Excerto do documento –
※ ※ ※

25. Destarte, tendo sido a Recorrente citada para apresentar a sua contestação, querendo, no prazo de 30 dias, prazo esse que suspendia nas férias judiciais, e tendo cumprido tal prazo, não pode agora ser prejudicada, como o foi na Decisão recorrida, se a indicação da suspensão do prazo se ficou a dever a um erro da secretaria judicial do Juízo de Comércio de Vila Real.
26. Tal suspensão, ao invés, aproveita à Recorrente nos termos do artigo 157° n.°1 e n° 6 aliado ao artigo 191º, n° 3 e 4 ambos do CPC.
27. A interpretação da Recorrente supra exposta é legítima e deverá merecer total acolhimento pelo Tribunal ad quem, atendendo aos cânones interpretativos resultantes do artigo 236.º, do CC, aqui aplicáveis.
28. Assim, a Recorrente, enquanto parte, sem que lhe sejam exigidos especiais conhecimentos jurídicos, confia que dispõe daquele prazo para enviar para os seus mandatários ou tomar as diligências que lhe aprouver.
29. Note-se que a Recorrente declaratária média e atendendo ao teor da declaração proferida pela secretaria judicial do tribunal de 1ª instância, ínsita na citação que lhe foi remetida, deduziu, legitimamente, que o processo não seguia tramitação urgente, razão pela qual a apresentação em juízo da contestação, encontrar-se-ia suspenso.

※ ※ ※

Bloco de dados –
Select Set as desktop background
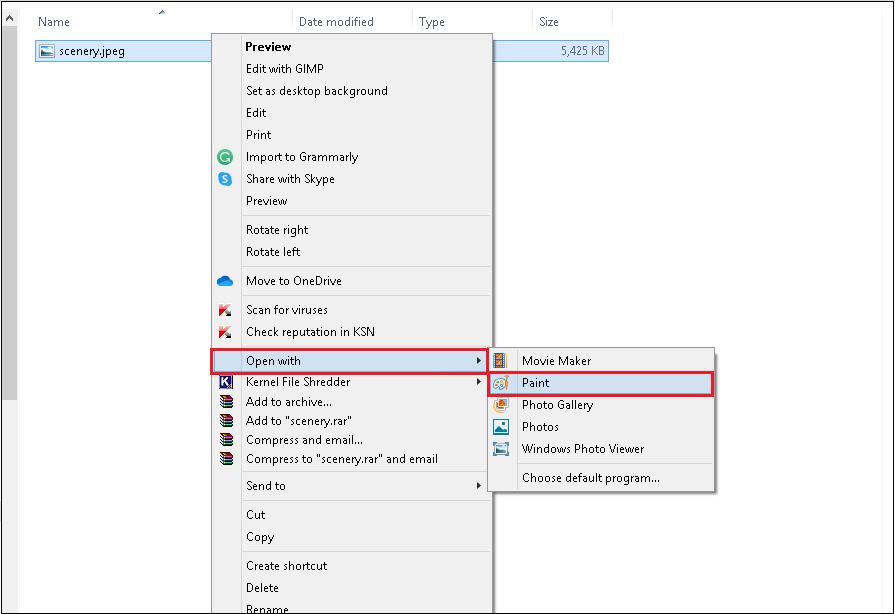The image size is (895, 614). [317, 91]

※ ※ ※

Requisitos da tarefa –
1. Reescreva o trecho do excerto do recurso que abre com as palavras que contêm "26. Tal suspensão, ao" e termina em "CC, aqui aplicáveis.", alterando "cânones interpretativos" para "critérios de interpretação".
2. Segundo o excerto do recurso, a que se ficou a dever a indicação da suspensão do prazo?
3. Resuma o parágrafo do excerto do recurso que começa por "Destarte, tendo sido a Recorrente citada", conservando os factos principais.

Exercício resolvido –
1.
26. Tal suspensão, ao invés, aproveita à Recorrente nos termos do artigo 157° n.°1 e n° 6 aliado ao artigo 191º, n° 3 e 4 ambos do CPC.
27. A interpretação da Recorrente supra exposta é legítima e deverá merecer total acolhimento pelo Tribunal ad quem, atendendo aos critérios de interpretação resultantes do artigo 236.º, do CC, aqui aplicáveis.

2. A um erro da secretaria judicial do Juízo de Comércio de Vila Real.

3. A Recorrente foi citada para contestar no prazo de 30 dias, que se suspendia nas férias judiciais, e cumpriu esse prazo. Assim, não pode ser prejudicada, como o foi na Decisão recorrida, se a indicação da suspensão resultou de um erro da secretaria judicial do Juízo de Comércio de Vila Real.